- Qué se pide:
Responda con base en el extracto sobre Peralta que aparece más abajo:
(a) ¿Qué religión tiene, según el extracto, más conversos entre la población penitenciaria estadounidense y europea?
(b) ¿Qué simulaba Peralta en un juego de computadora?
(c) ¿Con qué nombre se había autonombrado Peralta?

- Extracto de página:
________________________________________
Peralta no nació musulmán, pero encontró en el islam guiamientos para sentirse útil en esta vida. No es casualidad que el islam sea la religión más propagada, y con más conversos, entre la población penitenciaria estadounidense y europea. A falta de una reforma religiosa, el mundo musulmán es uno altamente fatalista y colectivista, antitético a la noción (occidental) contemporánea de autoafirmación individual. Por ejemplo, en la coyuntura árabe tradicional, si a uno le va bien o mal en los estudios o en los negocios es algo que escapa al raciocinio o al control humano. No hay variable en esta vida que uno pueda controlar. Todo es cosa de la providencia o cosa del destino. La responsabilidad del hombre se limita en todo caso a tratar de discernir y de aceptar el camino que Dios le impone por delante.
Este fatalismo, recurrente entre las ramas para nada moderadas, resulta bastante atractivo entre los individuos que sienten que han perdido el rumbo, si es que alguna vez pudieron encontrar uno. En esencia, es la noción conformista por la cual un sujeto prefiere delegar la responsabilidad de gobernar su propia vida a un líder popular, a un caudillo, a un dictador o –¿por qué no? – a un Dios omnipresente.
Si bien no soy psiquiatra ni pretendo serlo, he leído lo suficiente para dar con un dato circunstancial oportuno para entender la ideología que tarde o temprano deriva del islam político. Todos los fenómenos totalitarios de la historia contemporánea tienen una génesis psicosocial. Los sentimientos de alienación atraen postulados extremistas, a tal punto que algunos individuos necesitan matar para sentirse vivos. Peralta es tal persona. Se sentía excluido y agraviado injustamente por su entorno. Portador de una personalidad errática, necesitaba simular que mataba judíos en un juego de computadora para estimular algo de felicidad.
Por esta razón, en segunda instancia, hay un mito que hay que derribar. El odio de Peralta hacia la comunidad judía no era –como quien dice– irracional. Las ideologías proveen un marco referencial para justificar tanto las lealtades como las enemistades. Lo cierto es que el autonombrado Abdullah Omar leía literatura que lo instaba a despreciar a los judíos. También estaba en contacto con judeofóbos islamistas con quienes, falta determinar, quizás discutió la posibilidad de “agraciarse” ante Allah.
________________________________________
- Datos proporcionados:
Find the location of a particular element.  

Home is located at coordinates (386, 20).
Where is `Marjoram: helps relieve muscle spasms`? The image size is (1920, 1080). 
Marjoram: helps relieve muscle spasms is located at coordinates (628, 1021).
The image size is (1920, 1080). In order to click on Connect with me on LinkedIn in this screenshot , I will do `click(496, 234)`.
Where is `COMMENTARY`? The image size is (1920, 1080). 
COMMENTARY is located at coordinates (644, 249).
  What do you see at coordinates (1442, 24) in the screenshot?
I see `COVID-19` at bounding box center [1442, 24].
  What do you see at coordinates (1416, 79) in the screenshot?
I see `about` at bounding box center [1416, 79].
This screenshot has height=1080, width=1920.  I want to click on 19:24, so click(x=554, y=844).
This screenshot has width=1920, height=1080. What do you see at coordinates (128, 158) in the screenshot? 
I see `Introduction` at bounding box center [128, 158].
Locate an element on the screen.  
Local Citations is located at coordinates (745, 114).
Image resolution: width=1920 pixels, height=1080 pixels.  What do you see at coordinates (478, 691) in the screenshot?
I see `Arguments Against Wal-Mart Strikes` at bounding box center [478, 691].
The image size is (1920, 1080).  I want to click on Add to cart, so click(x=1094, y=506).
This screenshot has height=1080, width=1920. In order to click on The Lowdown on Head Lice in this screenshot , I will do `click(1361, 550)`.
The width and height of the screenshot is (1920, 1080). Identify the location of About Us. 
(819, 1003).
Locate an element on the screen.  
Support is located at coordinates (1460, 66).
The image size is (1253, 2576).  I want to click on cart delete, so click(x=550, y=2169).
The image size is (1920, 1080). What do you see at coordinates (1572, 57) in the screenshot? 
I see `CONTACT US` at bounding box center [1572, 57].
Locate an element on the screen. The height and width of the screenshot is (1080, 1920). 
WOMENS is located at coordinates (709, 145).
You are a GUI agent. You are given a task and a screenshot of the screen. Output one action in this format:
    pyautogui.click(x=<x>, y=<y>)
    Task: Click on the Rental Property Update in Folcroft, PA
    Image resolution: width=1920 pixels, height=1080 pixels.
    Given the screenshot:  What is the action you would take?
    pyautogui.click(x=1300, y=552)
________________________________________
- Respuesta del ejercicio:
(a) El islam.
(b) Que mataba judíos.
(c) Abdullah Omar.